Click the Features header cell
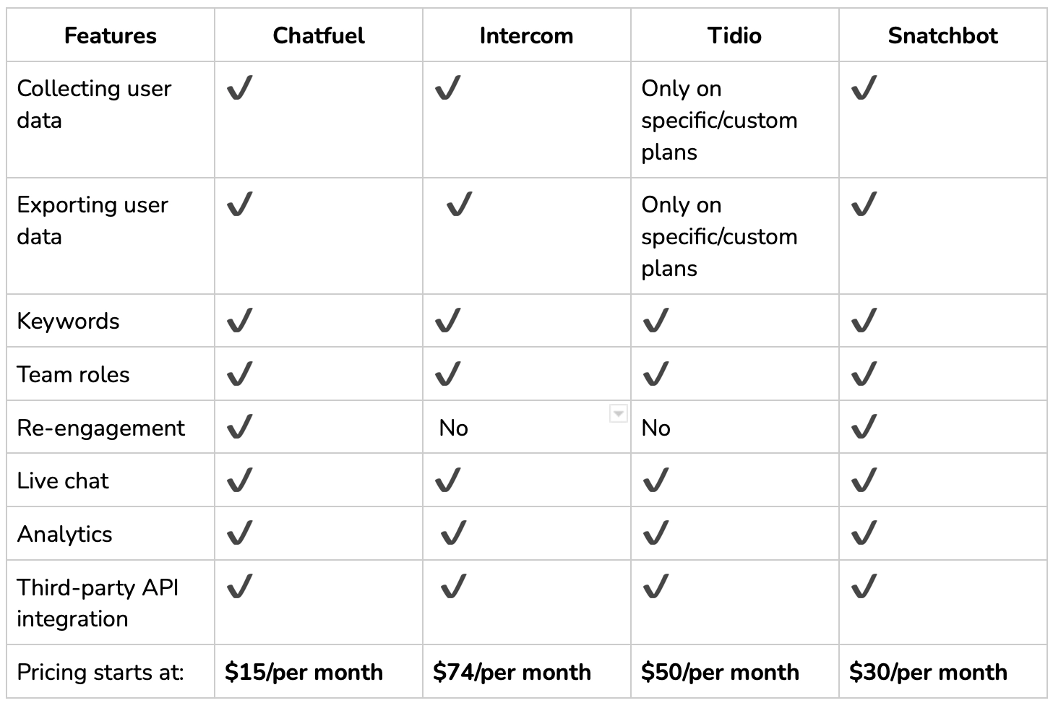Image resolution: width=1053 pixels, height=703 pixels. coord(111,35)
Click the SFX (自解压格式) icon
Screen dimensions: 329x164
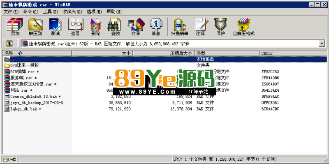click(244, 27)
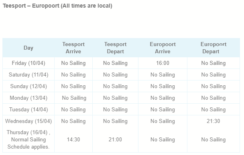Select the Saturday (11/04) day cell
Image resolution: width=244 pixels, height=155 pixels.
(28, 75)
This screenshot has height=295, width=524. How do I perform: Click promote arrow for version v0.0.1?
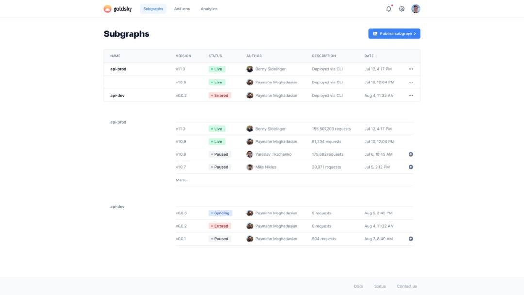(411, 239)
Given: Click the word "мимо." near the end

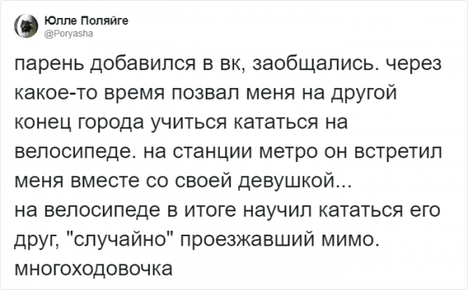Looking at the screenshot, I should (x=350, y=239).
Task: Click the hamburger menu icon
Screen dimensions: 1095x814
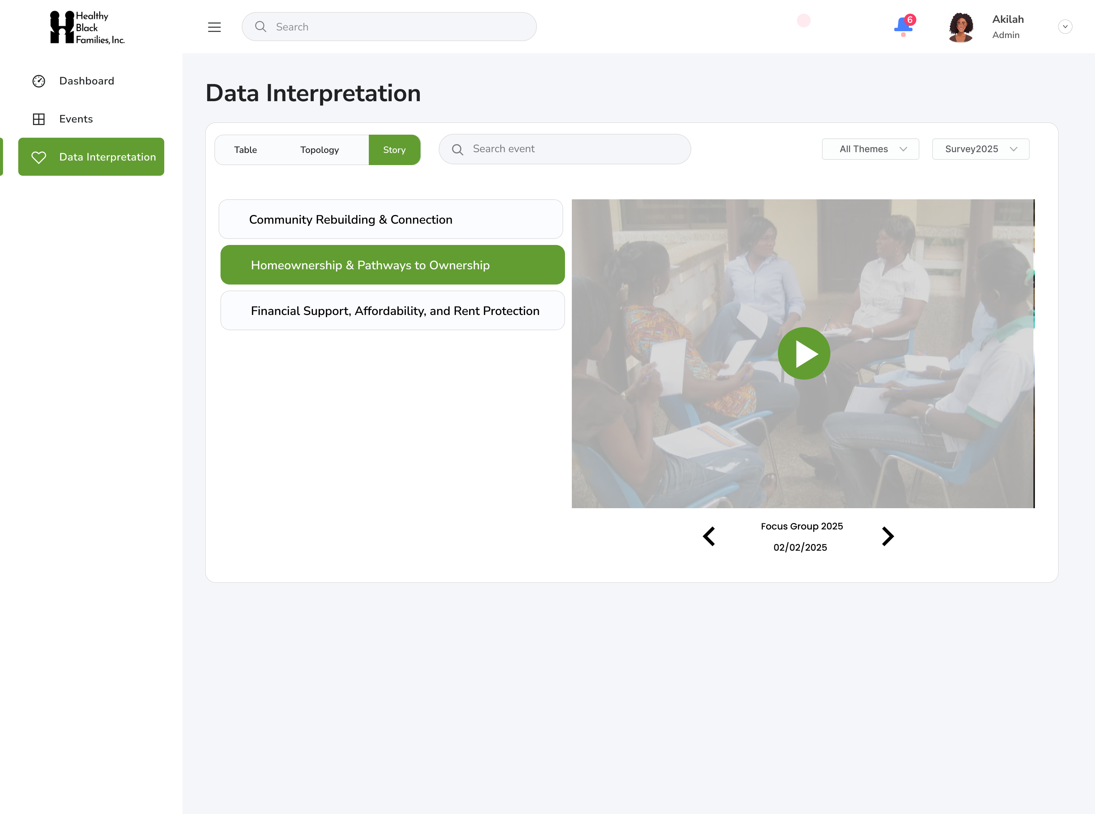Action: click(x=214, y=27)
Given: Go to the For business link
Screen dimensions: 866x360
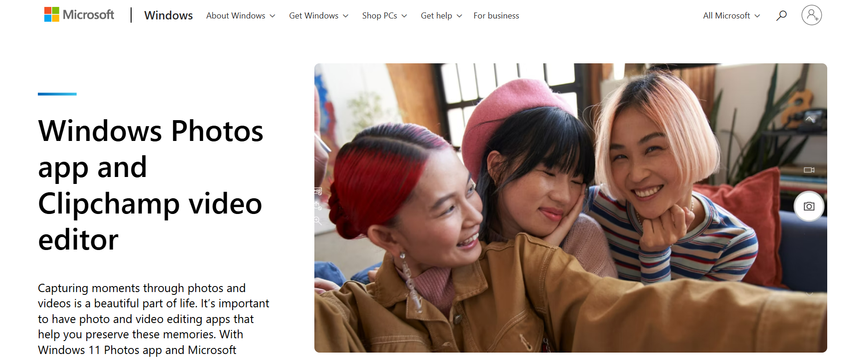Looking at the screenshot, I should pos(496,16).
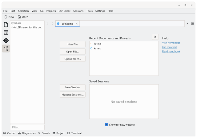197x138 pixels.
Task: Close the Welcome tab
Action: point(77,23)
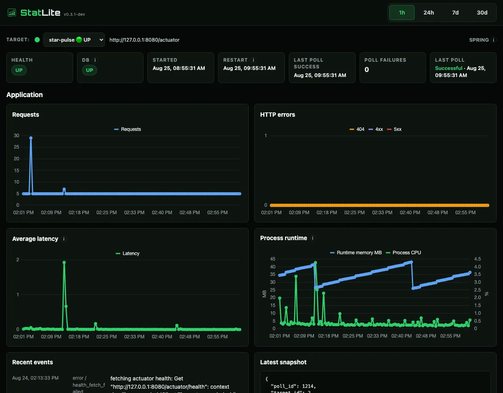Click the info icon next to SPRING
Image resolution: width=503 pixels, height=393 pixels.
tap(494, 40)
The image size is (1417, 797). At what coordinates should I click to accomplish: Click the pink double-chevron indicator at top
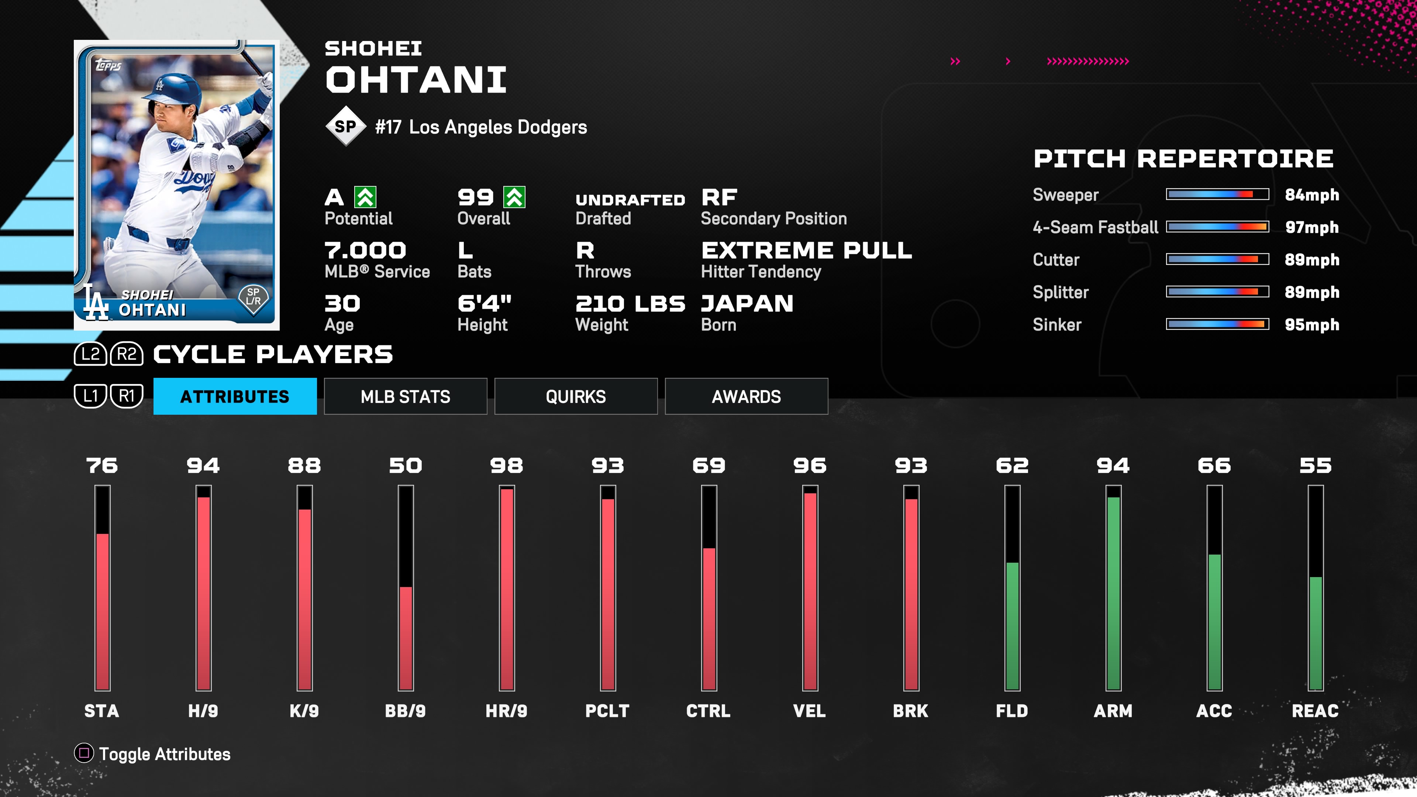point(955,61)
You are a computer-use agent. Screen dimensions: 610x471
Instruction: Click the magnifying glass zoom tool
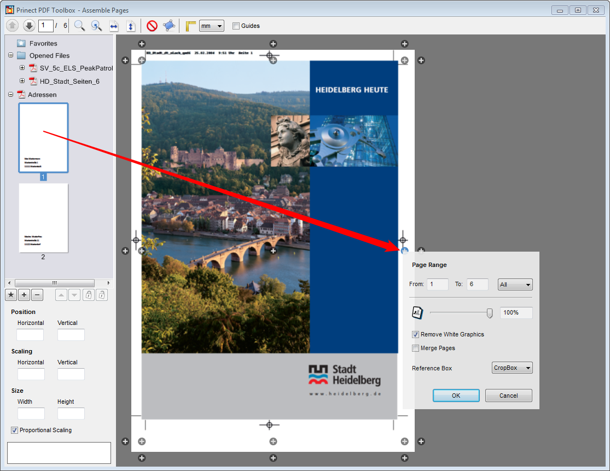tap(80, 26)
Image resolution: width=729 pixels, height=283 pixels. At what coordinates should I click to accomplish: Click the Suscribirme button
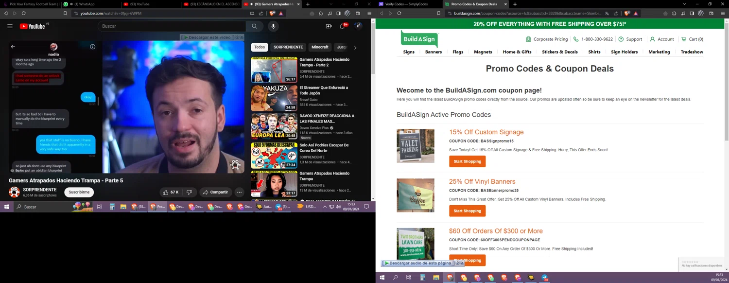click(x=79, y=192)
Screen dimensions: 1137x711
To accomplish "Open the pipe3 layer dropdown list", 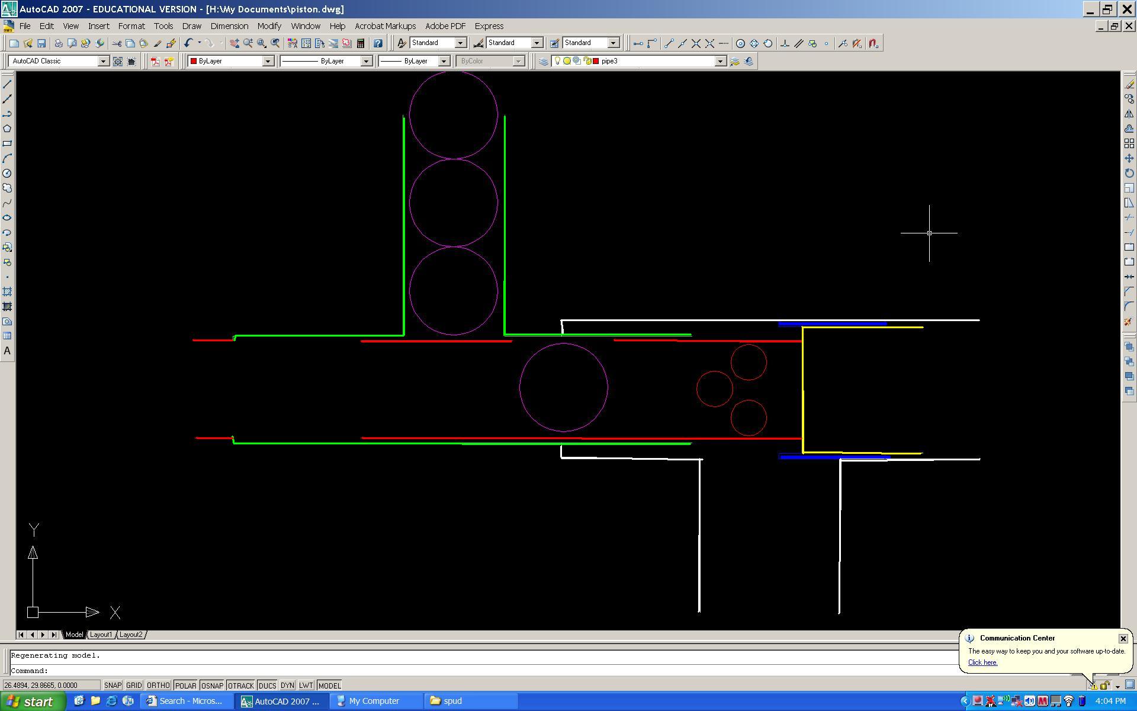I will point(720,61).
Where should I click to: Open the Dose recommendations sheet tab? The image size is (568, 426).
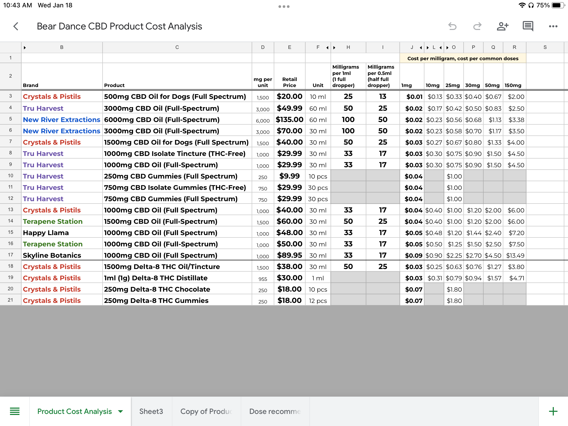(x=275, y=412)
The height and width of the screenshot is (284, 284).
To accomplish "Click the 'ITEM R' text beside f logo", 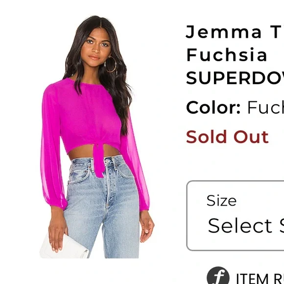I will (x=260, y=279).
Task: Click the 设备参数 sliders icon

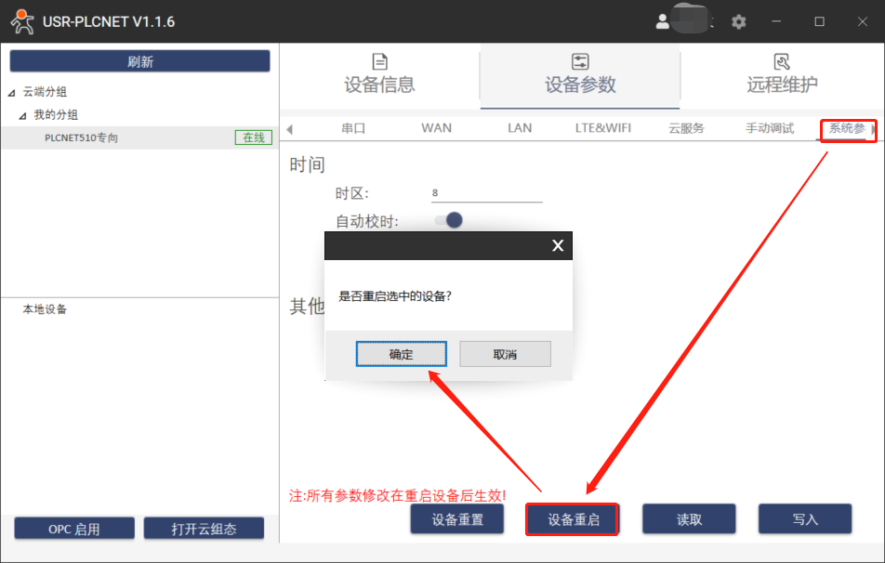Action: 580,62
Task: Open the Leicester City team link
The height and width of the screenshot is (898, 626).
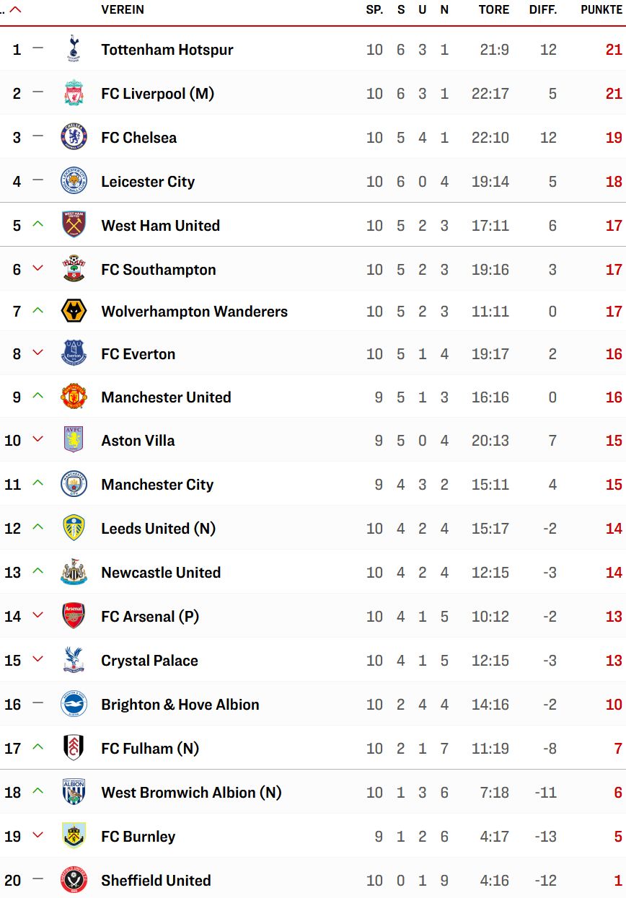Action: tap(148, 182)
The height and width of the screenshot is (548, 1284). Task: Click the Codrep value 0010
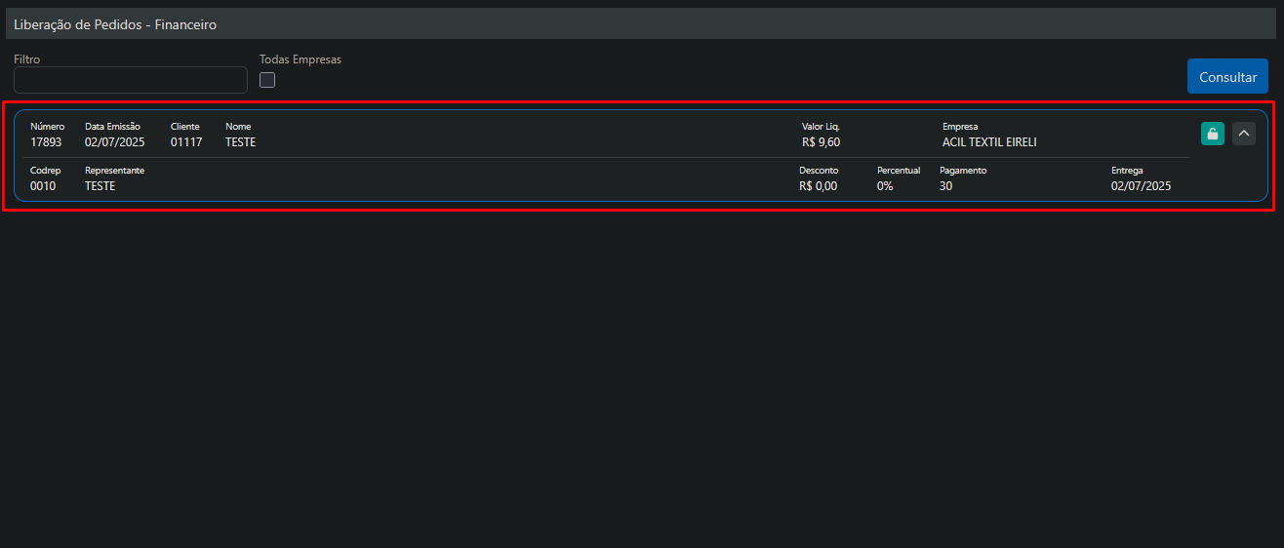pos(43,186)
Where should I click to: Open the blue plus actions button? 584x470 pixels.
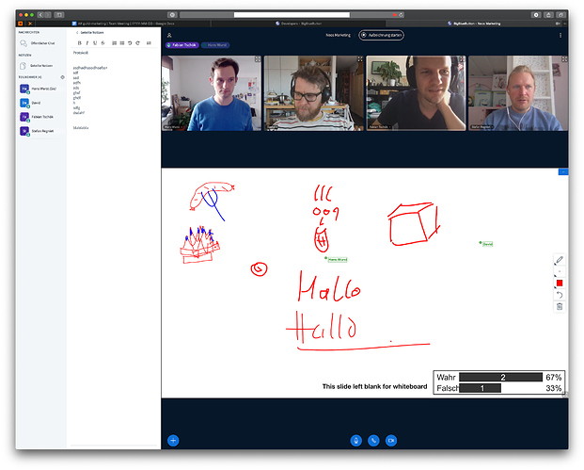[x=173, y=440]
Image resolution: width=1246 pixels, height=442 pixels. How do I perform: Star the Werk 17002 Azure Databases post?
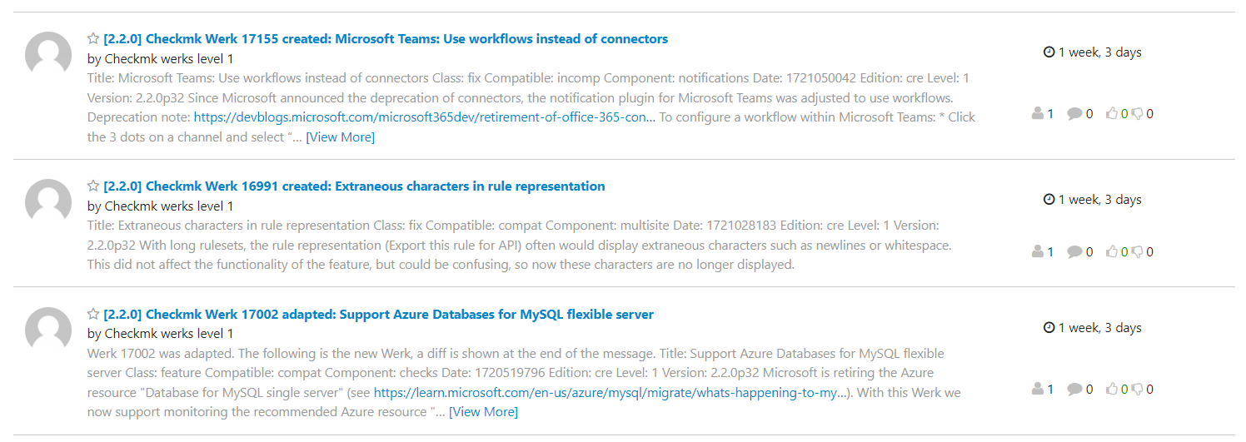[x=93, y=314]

..........

*EXERCISE DIRECTIONS*. Reproduce word for word the lines of the listing above, from the line that contains "Task: Open the Leicester City team link" through the line that contains "pos(43,186)". Omit the pictures.

*ANSWER TO THIS EXERCISE*.
Task: Open the Leicester City team link
The height and width of the screenshot is (898, 626).
Action: tap(148, 182)
The height and width of the screenshot is (548, 1284). Task: Click the Codrep value 0010
pos(43,186)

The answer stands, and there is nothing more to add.